We combined visual systolic and diastolic asynchrony scores into a semi-quantitative parameter designed to achieve the maximal sensitivity for detecting mild degrees of regional asynchrony. Studies on the ischemic cascade suggest that either systolic or diastolic dysfunction may occur early after the initiation of ischemia.7 Our process of assigning scores to quantify visual impressions of asynchrony magnitude is similar to the well-accepted practice of clinicians’ grading of relative myocardial perfusion. Both our quantitative (BW) and semi-quantitative visual asynchrony parameters were limited in that they did not identify whether the preponderance of mild asynchrony was systolic or diastolic in origin.
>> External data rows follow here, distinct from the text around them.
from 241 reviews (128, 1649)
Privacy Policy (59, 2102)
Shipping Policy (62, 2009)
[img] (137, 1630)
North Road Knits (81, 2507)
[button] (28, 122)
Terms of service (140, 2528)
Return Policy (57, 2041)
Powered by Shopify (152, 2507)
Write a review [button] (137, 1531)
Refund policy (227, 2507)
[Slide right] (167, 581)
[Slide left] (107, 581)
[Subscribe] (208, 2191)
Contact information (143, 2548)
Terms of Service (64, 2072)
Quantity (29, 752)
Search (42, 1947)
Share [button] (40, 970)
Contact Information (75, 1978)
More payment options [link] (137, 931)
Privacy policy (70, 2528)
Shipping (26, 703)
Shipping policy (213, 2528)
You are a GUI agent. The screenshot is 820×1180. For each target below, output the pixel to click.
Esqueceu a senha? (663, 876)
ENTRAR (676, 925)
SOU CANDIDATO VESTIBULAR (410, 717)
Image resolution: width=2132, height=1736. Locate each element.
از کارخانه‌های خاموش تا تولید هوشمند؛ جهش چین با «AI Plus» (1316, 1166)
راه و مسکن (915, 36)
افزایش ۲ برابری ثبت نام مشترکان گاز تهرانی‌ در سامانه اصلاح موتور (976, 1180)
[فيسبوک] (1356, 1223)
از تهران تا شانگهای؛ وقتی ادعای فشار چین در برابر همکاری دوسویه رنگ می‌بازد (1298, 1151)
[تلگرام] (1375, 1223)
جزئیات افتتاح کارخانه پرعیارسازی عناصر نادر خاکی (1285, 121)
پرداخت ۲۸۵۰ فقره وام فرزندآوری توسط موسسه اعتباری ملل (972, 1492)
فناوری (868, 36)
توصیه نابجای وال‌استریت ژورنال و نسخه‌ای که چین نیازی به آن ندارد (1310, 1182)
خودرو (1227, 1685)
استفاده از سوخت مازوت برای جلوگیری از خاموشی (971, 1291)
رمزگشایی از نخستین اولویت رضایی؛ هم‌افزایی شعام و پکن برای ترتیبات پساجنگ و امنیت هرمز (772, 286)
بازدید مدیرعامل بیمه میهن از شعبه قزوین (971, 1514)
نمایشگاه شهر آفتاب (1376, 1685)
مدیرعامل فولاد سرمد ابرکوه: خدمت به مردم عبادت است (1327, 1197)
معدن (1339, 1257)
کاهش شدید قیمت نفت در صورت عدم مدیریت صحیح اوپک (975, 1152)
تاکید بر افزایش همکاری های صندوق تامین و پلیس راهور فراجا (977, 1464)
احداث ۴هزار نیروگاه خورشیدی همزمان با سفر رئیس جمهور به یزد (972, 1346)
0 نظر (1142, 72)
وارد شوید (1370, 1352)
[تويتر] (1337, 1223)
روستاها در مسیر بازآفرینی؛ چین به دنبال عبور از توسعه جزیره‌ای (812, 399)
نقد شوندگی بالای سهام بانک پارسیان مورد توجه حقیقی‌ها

Nevertheless, our semi-quantitative visual approach has been previously validated, and yielded good agreement between observers, supporting the validity of our observations.

Conclusions

Patients with coronary artery disease may have angiography that shows non-obstructed vessels, with normal regional perfusion. The majority of these territories have quantified rest and stress myocardial perfusion and perfusion reserve that are normal, but a sizeable percentage have subnormal MFR. This finding appears to correlate with angiographic anatomy which, though non-obstructive, has a higher percent stenosis than vessels with normal MFR, and with mild abnormalities of overall systolic and/or diastolic LV synchrony. These data suggest that systolic and diastolic asynchrony may help define coronary arterial territories which are apparently normal by relative perfusion criteria, but which have low perfusion reserve and the potential for demonstrating stress-induced ischemia. Consequently, it is advisable to measure regional MBF, MFR, and regional asynchrony for patients with suspected CAD.

New Knowledge Gained

A subgroup of coronary territories with normal relative perfusion and normal or non-obstructive coronary disease may have reduced MBF and/or reduced MFR, which is signaled physiologically by a mild degree of left ventricular asynchrony.